The Very Big Picture

Updated: Apr 23



The very big picture:


The long-term valuation of the market is commonly measured by the Cyclically Adjusted Price to Earnings ratio, or “CAPE”, which smooths out shorter-term earnings swings in order to get a longer-term assessment of market valuation.  A CAPE level of 30 is the upper end of the normal range, and the level at which further PE-ratio expansion comes to a halt (meaning that increases in market prices only occur in a general response to earnings increases, instead of rising “just because”).  The market is currently at that level.

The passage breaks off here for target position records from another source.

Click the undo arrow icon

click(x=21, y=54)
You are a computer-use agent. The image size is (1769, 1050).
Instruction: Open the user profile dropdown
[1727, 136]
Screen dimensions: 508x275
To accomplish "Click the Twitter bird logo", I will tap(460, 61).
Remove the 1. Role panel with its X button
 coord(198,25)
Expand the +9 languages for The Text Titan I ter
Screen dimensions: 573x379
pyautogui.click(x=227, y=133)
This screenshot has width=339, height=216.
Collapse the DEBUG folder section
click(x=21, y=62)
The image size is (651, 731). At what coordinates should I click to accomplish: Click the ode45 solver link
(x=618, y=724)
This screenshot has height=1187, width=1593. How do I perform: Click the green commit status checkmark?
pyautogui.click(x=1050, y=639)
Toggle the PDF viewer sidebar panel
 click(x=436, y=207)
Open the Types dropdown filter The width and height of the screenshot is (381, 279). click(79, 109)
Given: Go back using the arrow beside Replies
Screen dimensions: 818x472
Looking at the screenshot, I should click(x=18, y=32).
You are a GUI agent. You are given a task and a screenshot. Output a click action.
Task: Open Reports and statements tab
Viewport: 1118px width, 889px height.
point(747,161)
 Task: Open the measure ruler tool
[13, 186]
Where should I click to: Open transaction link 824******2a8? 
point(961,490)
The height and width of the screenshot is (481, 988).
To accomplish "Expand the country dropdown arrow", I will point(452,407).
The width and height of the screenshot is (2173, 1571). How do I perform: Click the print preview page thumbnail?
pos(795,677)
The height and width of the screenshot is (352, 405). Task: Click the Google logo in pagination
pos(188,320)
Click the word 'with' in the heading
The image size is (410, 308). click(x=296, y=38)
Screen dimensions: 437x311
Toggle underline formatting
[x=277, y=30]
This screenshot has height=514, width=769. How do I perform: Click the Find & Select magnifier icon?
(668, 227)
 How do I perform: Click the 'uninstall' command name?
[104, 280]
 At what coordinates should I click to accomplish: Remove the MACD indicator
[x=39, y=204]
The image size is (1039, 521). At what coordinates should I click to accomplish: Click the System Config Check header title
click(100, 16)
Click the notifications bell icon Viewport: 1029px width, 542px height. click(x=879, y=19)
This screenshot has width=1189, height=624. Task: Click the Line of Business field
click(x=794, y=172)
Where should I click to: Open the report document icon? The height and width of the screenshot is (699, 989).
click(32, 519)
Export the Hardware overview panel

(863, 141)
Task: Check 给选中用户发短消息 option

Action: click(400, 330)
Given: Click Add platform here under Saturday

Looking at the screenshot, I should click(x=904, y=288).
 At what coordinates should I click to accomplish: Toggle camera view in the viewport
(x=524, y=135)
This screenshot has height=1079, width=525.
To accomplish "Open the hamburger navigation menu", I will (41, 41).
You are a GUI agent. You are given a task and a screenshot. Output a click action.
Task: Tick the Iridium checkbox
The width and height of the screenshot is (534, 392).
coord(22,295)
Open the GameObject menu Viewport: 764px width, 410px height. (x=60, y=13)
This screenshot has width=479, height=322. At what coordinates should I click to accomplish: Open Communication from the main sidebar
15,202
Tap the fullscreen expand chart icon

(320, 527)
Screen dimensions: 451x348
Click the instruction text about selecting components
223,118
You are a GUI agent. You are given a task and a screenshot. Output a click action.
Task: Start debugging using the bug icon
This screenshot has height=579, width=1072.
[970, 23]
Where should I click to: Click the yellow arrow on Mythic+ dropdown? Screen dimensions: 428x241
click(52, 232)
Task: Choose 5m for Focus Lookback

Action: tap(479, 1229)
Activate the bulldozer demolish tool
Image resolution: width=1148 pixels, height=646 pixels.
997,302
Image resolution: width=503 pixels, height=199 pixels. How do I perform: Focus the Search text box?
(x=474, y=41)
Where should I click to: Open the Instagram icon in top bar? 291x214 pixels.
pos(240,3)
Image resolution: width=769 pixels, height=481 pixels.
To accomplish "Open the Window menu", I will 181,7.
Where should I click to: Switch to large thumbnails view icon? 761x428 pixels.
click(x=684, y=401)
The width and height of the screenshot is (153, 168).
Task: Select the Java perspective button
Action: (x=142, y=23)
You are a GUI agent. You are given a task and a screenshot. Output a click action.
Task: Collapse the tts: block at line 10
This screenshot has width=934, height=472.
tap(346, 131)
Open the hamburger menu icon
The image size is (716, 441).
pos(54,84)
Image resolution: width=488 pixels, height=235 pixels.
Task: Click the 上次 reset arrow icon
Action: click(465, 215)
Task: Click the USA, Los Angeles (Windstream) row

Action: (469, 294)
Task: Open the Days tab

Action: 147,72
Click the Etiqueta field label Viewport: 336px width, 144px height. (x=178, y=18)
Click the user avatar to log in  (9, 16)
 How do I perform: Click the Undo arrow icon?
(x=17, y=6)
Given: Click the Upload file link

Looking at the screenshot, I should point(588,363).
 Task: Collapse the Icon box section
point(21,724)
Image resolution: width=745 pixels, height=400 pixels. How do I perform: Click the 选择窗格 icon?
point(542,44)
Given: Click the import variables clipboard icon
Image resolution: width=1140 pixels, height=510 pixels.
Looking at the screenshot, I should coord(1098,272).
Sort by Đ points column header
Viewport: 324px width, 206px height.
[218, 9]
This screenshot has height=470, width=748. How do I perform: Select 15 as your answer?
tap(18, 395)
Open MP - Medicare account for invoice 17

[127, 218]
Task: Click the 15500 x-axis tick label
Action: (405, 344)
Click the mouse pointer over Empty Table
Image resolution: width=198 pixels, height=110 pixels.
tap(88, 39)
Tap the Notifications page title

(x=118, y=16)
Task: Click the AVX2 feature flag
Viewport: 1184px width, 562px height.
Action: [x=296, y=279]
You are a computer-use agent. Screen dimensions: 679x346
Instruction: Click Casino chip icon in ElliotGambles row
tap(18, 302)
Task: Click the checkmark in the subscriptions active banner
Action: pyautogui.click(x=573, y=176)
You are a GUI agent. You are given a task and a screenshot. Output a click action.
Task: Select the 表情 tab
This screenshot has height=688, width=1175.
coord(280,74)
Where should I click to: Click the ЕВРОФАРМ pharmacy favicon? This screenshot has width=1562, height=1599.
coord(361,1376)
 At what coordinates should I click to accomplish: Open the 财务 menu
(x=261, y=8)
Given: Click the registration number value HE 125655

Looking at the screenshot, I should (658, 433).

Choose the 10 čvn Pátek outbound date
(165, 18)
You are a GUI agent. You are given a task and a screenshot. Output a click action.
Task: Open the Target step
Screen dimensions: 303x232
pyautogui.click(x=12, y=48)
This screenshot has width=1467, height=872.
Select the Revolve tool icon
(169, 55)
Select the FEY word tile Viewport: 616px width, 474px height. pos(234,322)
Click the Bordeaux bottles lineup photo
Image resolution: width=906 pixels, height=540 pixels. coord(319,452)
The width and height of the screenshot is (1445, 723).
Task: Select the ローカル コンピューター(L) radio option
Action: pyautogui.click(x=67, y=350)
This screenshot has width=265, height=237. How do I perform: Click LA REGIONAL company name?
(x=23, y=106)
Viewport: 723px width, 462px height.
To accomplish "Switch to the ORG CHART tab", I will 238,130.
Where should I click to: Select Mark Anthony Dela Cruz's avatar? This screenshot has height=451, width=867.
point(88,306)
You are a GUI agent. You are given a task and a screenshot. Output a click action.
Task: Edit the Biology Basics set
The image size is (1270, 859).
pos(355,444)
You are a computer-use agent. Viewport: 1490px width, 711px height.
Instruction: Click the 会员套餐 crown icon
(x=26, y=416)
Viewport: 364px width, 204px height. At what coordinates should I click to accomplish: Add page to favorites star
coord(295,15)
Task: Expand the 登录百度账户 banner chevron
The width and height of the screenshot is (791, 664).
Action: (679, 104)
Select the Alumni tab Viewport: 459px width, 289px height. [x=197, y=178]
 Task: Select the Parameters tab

Of course, a “mania” could come along and drive prices higher – much higher, even – and for some years to come.  Manias occur when valuation no longer seems to matter, and caution is thrown completely to the wind as buyers rush in to buy first and ask questions later.  Two manias in the last century – the 1920’s “Roaring Twenties” and the 1990’s “Tech Bubble” – show that the sky is the limit when common sense is overcome by a blind desire to buy.  But, of course, the piper must be paid and the following decade or two are spent in Secular Bear Markets, giving most or all of the mania gains back. 


See Fig. 1 for the 100-year view of Secular Bulls and Bears.  The CAPE is now at 29.69, down from the prior week’s 29.99, above the level reached at the pre-crash high in October 2007.  Since 1881, the average annual return for all ten-year periods that began with a CAPE around this level have been in the 0% - 3%/yr. range.  (see Fig. 2).


In the big picture:


The “big picture” is the months-to-years’ timeframe – the timeframe in which Cyclical Bulls and Bears operate.  The U.S. Bull-Bear Indicator (see Fig. 3) is in Cyclical Bull territory at 54.82, up from the prior week’s 56.72.


In the intermediate and Shorter-term picture:


The Shorter-term (weeks to months) Indicator (see Fig. 4) is positive.  The indicator ended the week at 27, down from the prior week’s 28.  Separately, the Intermediate-term Quarterly Trend Indicator - based on domestic and international stock trend status at the start of each quarter – was positive entering July, indicating positive prospects for equities in the third quarter of 2019.


Timeframe summary:


In the Secular (years to decades) timeframe (Figs. 1 & 2), the long-term valuation of the market is historically too high to sustain rip-roaring multi-year returns.  The Bull-Bear Indicator (months to years) remains positive (Fig. 3), indicating a potential uptrend in the longer timeframe.  In the intermediate timeframe, the Quarterly Trend Indicator (months to quarters) is positive for Q3, and the shorter (weeks to months) timeframe (Fig. 4) is positive.  Therefore, with three indicators positive and none negative, the U.S. equity markets are rated as Positive.


In the markets:


U.S. Markets:  U.S. equities recorded losses for the week as concerns over trade and political uncertainty re‑emerged.  For the second week, small-cap indexes underperformed large-caps and within the S&P 500 the typically defensive utilities sector outperformed.  The Dow Jones Industrial Average retreated -0.4% to close at 26,820.  The technology-heavy NASDAQ Composite fell -2.2%, back below the 8,000-level to 7,939.  The large cap S&P 500 fell -1.0%, the mid cap S&P 400 gave up -1.1%, and the small cap Russell 2000 brought up the rear with a ‑2.5% loss.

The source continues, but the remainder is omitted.